The life of the Blue Crab and advisories for local consumers

The blue crab, with the scientific name Callinectes (Greek for beautiful swimmer) and sapidus (Latin meaning tasty or savory) is a crustacean, which sheds its old, hard shell, expands, and grows a new one. This is known as molting. The width of the shell is usually approximately twice the length, and Blue claw crabs can get up to 9 inches in width. They are found from Cape Cod south.

A male crab has a long narrow, inverted "T" shaped abdomen and has blue claws and can grow to larger sizes than the female. A female crab can be easily identified by the shape of her abdomen. Sexual maturity can also be easily identified by the shape of her apron by noting that an immature female blue crab has an inverted "V" shaped apron while a mature female blue crab has an inverted "U" shaped apron. Another easy way to tell a male from a female crab is that all female crabs "paint their fingernails"; i.e., have bright red claw tips. Males do not.

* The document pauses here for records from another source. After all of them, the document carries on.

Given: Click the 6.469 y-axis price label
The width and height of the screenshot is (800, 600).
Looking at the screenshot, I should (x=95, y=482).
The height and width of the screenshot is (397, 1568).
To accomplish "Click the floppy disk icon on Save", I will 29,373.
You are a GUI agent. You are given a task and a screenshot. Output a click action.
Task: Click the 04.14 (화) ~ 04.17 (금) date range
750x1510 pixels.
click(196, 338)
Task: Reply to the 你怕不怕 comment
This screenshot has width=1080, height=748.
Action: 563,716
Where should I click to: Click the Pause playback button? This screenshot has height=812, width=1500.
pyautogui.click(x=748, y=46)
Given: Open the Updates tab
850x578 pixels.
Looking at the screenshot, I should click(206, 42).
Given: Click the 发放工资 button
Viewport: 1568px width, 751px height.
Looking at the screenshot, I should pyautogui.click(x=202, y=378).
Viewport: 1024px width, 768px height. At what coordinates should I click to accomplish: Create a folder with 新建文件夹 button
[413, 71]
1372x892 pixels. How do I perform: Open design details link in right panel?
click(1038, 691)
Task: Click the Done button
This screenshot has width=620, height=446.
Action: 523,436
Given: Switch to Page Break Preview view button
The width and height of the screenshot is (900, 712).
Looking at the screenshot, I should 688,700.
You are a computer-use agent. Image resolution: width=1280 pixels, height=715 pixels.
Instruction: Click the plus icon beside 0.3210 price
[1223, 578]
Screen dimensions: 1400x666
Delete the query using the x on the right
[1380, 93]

Female blue crabs mate only once in its life, when they become sexually mature immediately following their pubertal molt (immediately following this molt, the female is known as a "sook.") When approaching this pubertal molt, females release a pheromone in their urine, which attracts males. Male crabs vie for females and will carry and protect them until molting occurs. Following this molt, when the female's shell is soft, the pair will mate. During mating, the female captures and stores the male's sperm in sac-like receptacles so that she can fertilize her eggs at a later time. Once the female's shell has hardened, the male will release her and she will migrate to higher salinity waters to spawn. Mating occurs primarily in relatively low-salinity waters in the upper areas of estuaries and lower portions of rivers. Mating takes place in areas where female crabs normally go to molt—shallow areas with marsh lined banks or beds of submergent vegetation. Extended periods of low temperatures will usually significantly shorten the mating season.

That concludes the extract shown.